* **Stated goal**: Rewrite the stretch of items from the line that contains "You are a GUI" through the end of the items, putting "screen image" in place of "screenshot" and keeping everything else the same. Leave the pictures out of your answer.

* **Given data**:
---+---

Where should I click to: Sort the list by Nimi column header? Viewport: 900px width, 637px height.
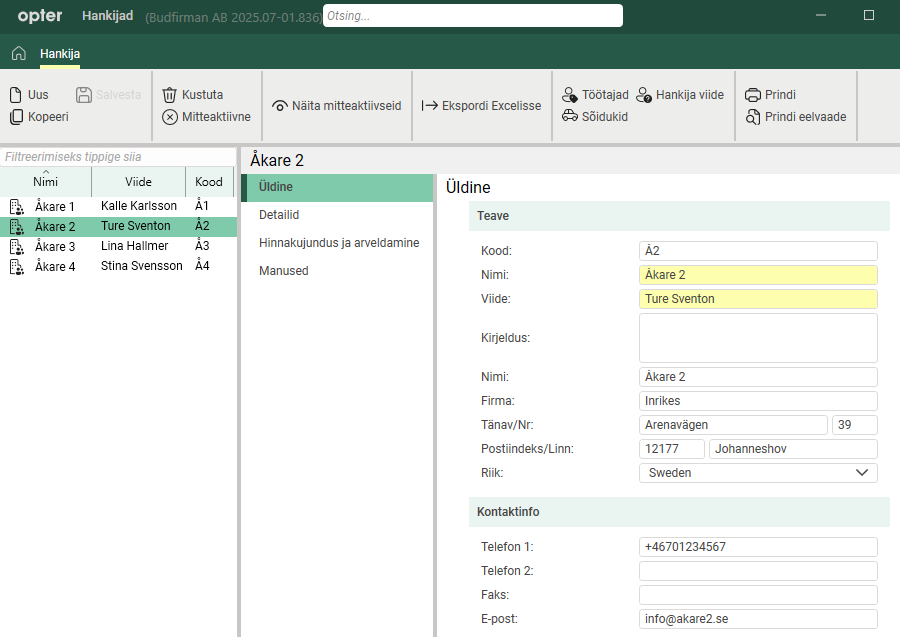45,182
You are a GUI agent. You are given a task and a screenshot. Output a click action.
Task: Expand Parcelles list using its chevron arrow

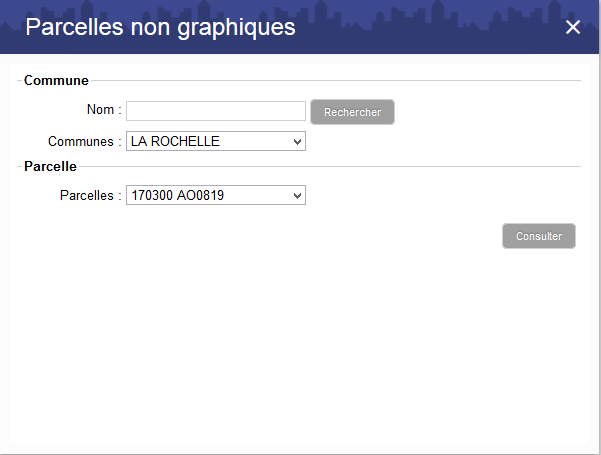[x=297, y=196]
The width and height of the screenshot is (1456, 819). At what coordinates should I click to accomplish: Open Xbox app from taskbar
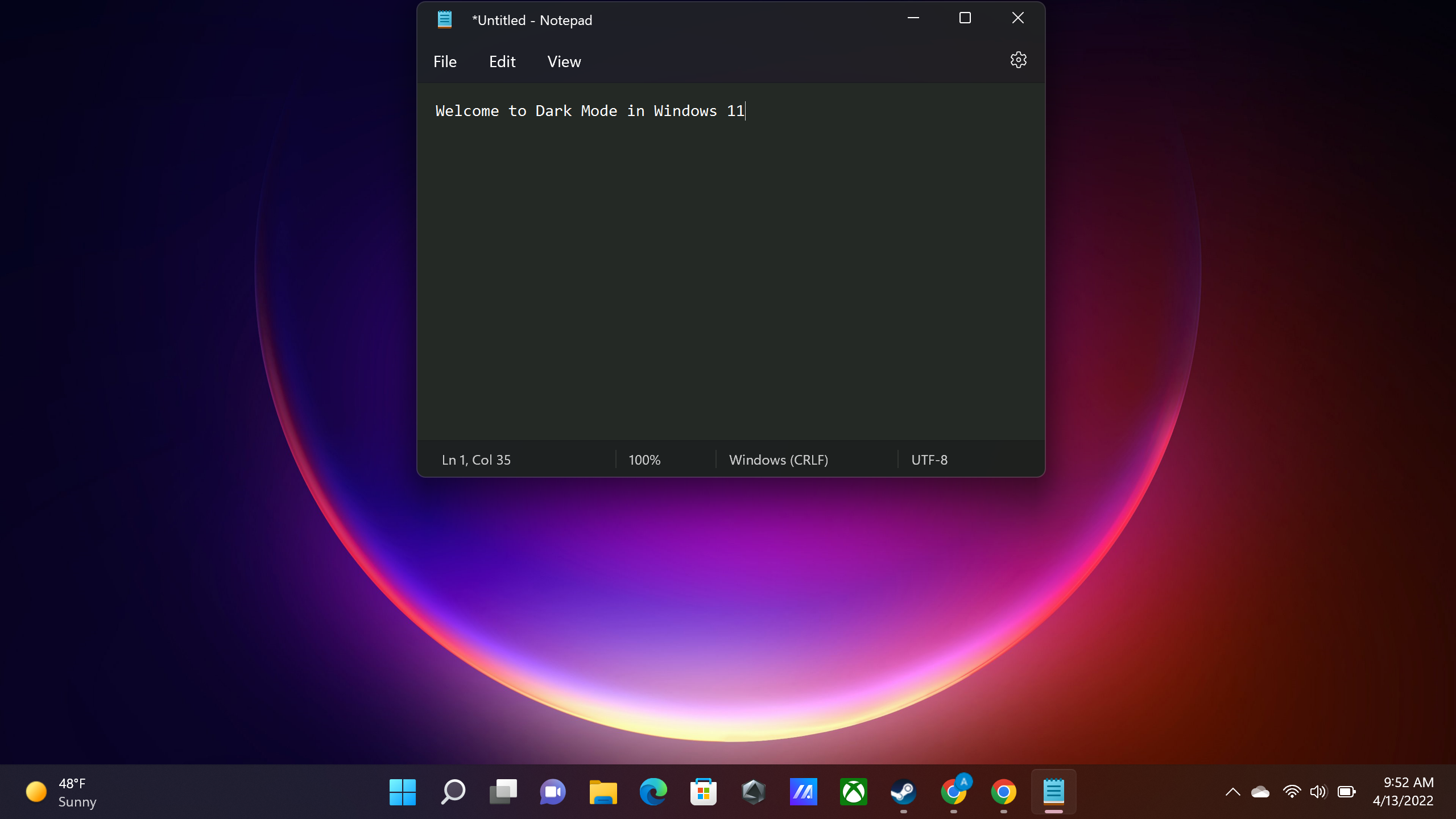853,791
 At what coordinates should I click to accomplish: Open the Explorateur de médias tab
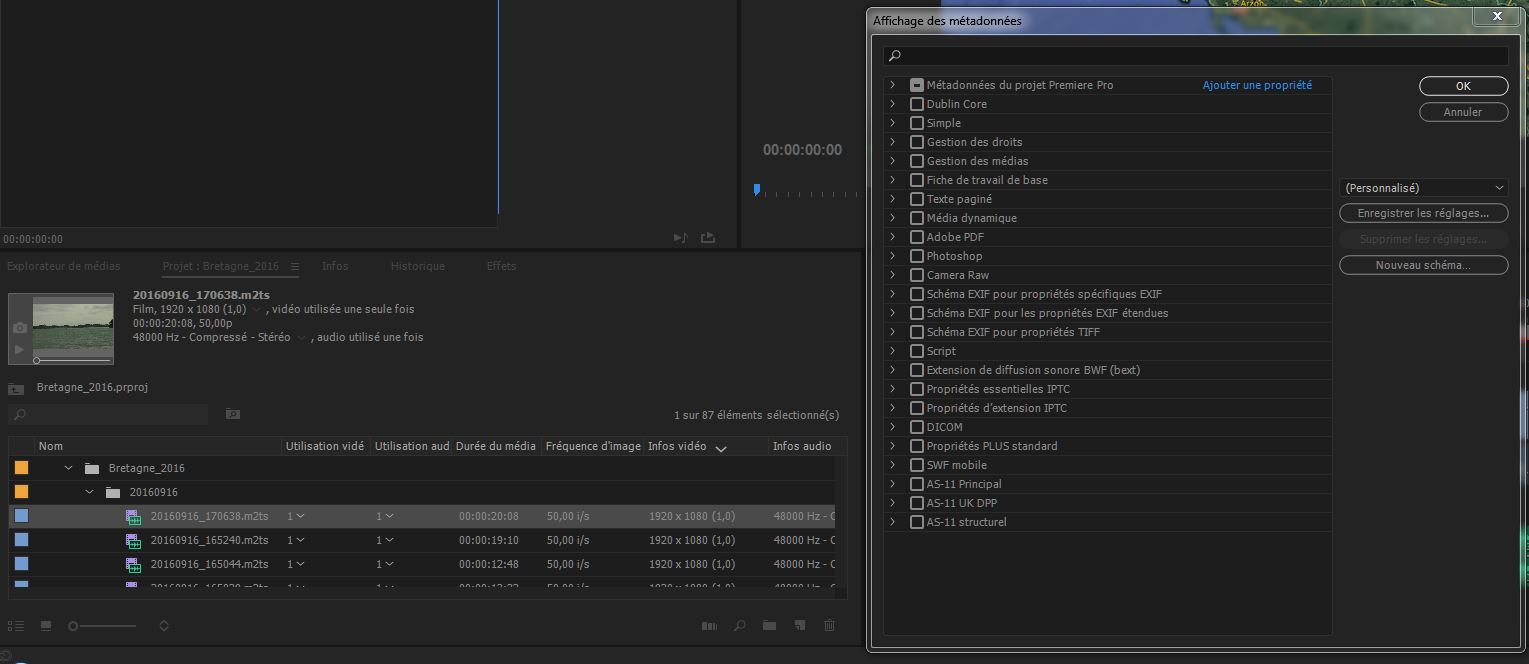tap(64, 266)
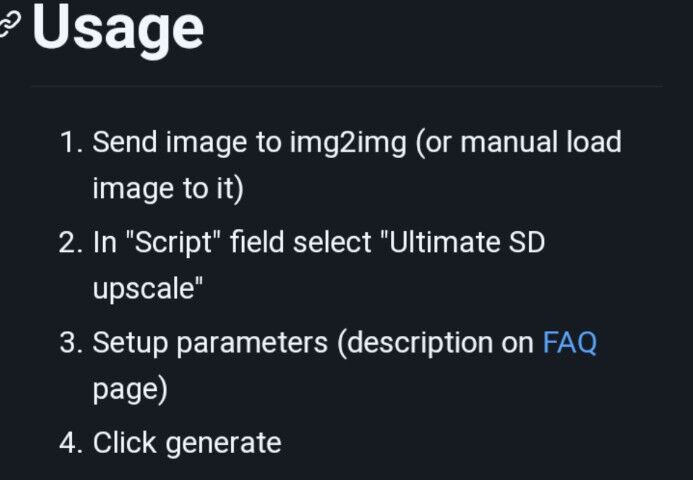Click the "Send image to" text in step one

click(187, 142)
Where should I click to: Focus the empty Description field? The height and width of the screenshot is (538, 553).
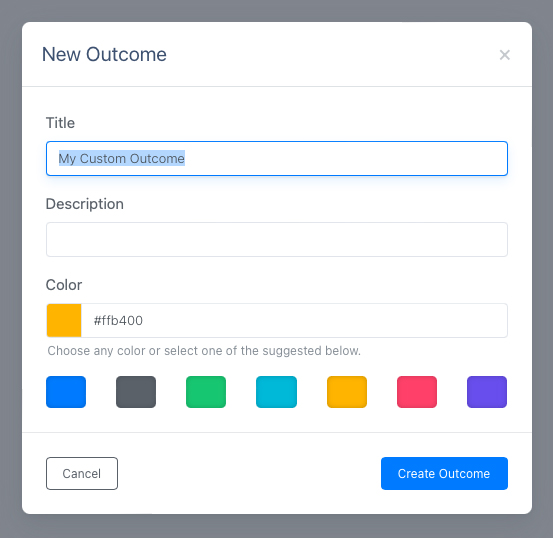(x=277, y=240)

---+---

* **Correct result**:
You are a GUI agent. You are given a task and a screen image. Output a click action.
Task: Expand Parcelles list using its chevron arrow

[x=297, y=196]
The width and height of the screen image is (1456, 819). At what coordinates should I click to accomplish: Open Xbox app from taskbar
853,791
 At what coordinates should I click to accomplish: Open the Explorateur de médias tab
tap(64, 266)
Click the "Send image to" text in step one

click(187, 142)
Where should I click to: Focus the empty Description field? The height and width of the screen image is (538, 553).
(x=277, y=240)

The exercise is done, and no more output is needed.